In the words of Toni Morrison: “When you get these jobs that you have been so brilliantly trained for, just remember that your real job is that if you are free, you need to free somebody else. If you have some power, then your job is to empower somebody else.” You have power. Your power can help your graduate students. Use it.


*If this is not obvious to you and you haven’t made any effort to reach out to your graduate students since the start of quarantine, you may excuse yourself. I’m not here to teach you basic human decency.
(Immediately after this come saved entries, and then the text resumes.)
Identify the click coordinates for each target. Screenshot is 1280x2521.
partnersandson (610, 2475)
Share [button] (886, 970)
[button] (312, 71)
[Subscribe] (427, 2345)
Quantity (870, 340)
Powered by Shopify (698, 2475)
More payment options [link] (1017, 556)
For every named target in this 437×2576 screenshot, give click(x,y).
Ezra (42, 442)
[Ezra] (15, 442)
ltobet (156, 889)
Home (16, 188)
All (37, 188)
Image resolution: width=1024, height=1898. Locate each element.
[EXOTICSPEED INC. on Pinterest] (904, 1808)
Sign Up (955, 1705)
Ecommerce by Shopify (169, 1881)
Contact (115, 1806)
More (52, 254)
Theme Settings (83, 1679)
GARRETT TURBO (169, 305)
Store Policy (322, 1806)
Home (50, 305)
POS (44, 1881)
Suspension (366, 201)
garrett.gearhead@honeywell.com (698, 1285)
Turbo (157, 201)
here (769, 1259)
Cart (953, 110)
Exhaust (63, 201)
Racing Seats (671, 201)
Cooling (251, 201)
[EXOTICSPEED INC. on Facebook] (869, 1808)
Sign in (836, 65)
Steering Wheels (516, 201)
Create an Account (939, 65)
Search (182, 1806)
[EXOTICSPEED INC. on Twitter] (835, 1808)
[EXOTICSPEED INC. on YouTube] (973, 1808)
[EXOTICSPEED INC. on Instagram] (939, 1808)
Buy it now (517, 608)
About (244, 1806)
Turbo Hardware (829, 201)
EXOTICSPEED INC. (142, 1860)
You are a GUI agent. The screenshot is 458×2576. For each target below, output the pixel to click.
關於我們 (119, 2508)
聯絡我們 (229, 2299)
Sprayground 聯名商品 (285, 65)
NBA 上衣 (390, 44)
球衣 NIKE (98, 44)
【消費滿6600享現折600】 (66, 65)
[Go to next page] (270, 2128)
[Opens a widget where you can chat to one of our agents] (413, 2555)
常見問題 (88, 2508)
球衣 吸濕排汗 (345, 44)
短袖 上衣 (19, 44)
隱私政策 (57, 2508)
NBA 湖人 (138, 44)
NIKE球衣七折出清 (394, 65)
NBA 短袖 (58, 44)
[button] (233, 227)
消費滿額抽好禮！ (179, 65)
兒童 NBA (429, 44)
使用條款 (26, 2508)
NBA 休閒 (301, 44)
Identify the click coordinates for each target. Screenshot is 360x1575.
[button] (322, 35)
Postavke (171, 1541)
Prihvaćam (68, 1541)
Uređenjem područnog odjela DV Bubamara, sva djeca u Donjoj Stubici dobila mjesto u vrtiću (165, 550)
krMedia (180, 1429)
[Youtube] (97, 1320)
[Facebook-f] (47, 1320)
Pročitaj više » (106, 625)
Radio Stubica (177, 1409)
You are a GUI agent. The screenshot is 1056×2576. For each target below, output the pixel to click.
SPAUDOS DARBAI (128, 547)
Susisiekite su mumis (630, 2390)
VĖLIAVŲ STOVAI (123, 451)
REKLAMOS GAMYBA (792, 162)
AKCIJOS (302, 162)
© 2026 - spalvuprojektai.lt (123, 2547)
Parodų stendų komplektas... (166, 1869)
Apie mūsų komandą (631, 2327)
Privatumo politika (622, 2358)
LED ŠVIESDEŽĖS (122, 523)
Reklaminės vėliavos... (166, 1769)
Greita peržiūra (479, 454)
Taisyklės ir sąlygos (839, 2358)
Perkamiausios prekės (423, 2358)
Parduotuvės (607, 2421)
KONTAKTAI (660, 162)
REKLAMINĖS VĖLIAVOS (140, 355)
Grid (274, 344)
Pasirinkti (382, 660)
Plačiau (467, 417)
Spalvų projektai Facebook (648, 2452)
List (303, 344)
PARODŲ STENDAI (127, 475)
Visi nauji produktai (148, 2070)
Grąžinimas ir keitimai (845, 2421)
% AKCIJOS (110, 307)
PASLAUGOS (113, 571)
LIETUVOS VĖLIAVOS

**This is occasionally a point of contention, so let me be explicit. At UW–Madison, where I attend graduate school, the minimum university-wide guaranteed stipend rate for a graduate assistant is just over $18,000—this is for nine months for a graduate student lecturer. The average rate is closer to $20,000, dispersed over nine months. What is a living wage in Madison? About $27,000 for a calendar year, according to City Council. Assuming no summer funding—and for many grads, summer funding is not guaranteed—and taking into account the range of grad assistant stipends and their inexplicable variation, grads would need to make between $4,000 and $9,000 over the summer just to hit the 12-month living wage standard. And this is before we consider the time and mental energy looking for and then doing extra work takes away from one’s dissertation research, along with the thousands of dollars in mandatory fees grads are required to pay back to the university each year, even if their tuition is covered. This situation is not abnormal among grad students in academia, and in fact grads on many campuses have it worse. There is simply no comparison to the salaried situations of tenure-track and tenured faculty.

***I have never been concise in my life. Do better than me.